=== Records provided ===
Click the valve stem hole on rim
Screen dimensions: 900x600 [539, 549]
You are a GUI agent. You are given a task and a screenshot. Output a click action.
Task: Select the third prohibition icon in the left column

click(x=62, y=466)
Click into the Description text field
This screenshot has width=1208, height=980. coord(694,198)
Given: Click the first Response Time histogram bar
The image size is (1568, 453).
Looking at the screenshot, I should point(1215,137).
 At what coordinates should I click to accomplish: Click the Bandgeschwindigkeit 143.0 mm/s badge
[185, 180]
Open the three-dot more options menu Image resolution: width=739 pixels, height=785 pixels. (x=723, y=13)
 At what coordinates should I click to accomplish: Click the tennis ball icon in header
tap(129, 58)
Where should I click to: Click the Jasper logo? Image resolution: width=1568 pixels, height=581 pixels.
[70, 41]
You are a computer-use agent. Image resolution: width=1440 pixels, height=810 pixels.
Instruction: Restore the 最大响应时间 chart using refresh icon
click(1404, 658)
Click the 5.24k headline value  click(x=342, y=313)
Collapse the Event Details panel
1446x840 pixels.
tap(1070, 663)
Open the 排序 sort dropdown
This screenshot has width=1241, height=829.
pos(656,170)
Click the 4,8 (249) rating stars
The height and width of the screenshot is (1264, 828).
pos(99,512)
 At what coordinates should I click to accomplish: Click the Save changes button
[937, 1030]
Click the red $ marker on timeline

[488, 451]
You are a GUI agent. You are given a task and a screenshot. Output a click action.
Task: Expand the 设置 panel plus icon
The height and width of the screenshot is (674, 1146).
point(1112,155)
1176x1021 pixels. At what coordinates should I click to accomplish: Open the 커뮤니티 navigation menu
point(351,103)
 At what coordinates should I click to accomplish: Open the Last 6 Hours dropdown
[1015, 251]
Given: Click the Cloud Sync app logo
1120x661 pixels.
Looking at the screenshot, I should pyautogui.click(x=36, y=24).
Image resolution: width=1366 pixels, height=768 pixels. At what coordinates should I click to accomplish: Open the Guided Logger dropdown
===
(Exercise aim)
Arrange the entries above as a JSON list of strings, one string per line, with blank lines omitted.

(Answer to this exercise)
[
  "Click the valve stem hole on rim",
  "Screen dimensions: 900x600 [539, 549]",
  "You are a GUI agent. You are given a task and a screenshot. Output a click action.",
  "Task: Select the third prohibition icon in the left column",
  "click(x=62, y=466)",
  "Click into the Description text field",
  "This screenshot has width=1208, height=980. coord(694,198)",
  "Given: Click the first Response Time histogram bar",
  "The image size is (1568, 453).",
  "Looking at the screenshot, I should point(1215,137).",
  " At what coordinates should I click to accomplish: Click the Bandgeschwindigkeit 143.0 mm/s badge",
  "[185, 180]",
  "Open the three-dot more options menu Image resolution: width=739 pixels, height=785 pixels. (x=723, y=13)",
  " At what coordinates should I click to accomplish: Click the tennis ball icon in header",
  "tap(129, 58)",
  "Where should I click to: Click the Jasper logo? Image resolution: width=1568 pixels, height=581 pixels.",
  "[70, 41]",
  "You are a computer-use agent. Image resolution: width=1440 pixels, height=810 pixels.",
  "Instruction: Restore the 最大响应时间 chart using refresh icon",
  "click(1404, 658)",
  "Click the 5.24k headline value  click(x=342, y=313)",
  "Collapse the Event Details panel",
  "1446x840 pixels.",
  "tap(1070, 663)",
  "Open the 排序 sort dropdown",
  "This screenshot has width=1241, height=829.",
  "pos(656,170)",
  "Click the 4,8 (249) rating stars",
  "The height and width of the screenshot is (1264, 828).",
  "pos(99,512)",
  " At what coordinates should I click to accomplish: Click the Save changes button",
  "[937, 1030]",
  "Click the red $ marker on timeline",
  "[488, 451]",
  "You are a GUI agent. You are given a task and a screenshot. Output a click action.",
  "Task: Expand the 设置 panel plus icon",
  "The height and width of the screenshot is (674, 1146).",
  "point(1112,155)",
  "1176x1021 pixels. At what coordinates should I click to accomplish: Open the 커뮤니티 navigation menu",
  "point(351,103)",
  " At what coordinates should I click to accomplish: Open the Last 6 Hours dropdown",
  "[1015, 251]",
  "Given: Click the Cloud Sync app logo",
  "1120x661 pixels.",
  "Looking at the screenshot, I should pyautogui.click(x=36, y=24).",
  "Image resolution: width=1366 pixels, height=768 pixels. At what coordinates should I click to accomplish: Open the Guided Logger dropdown"
]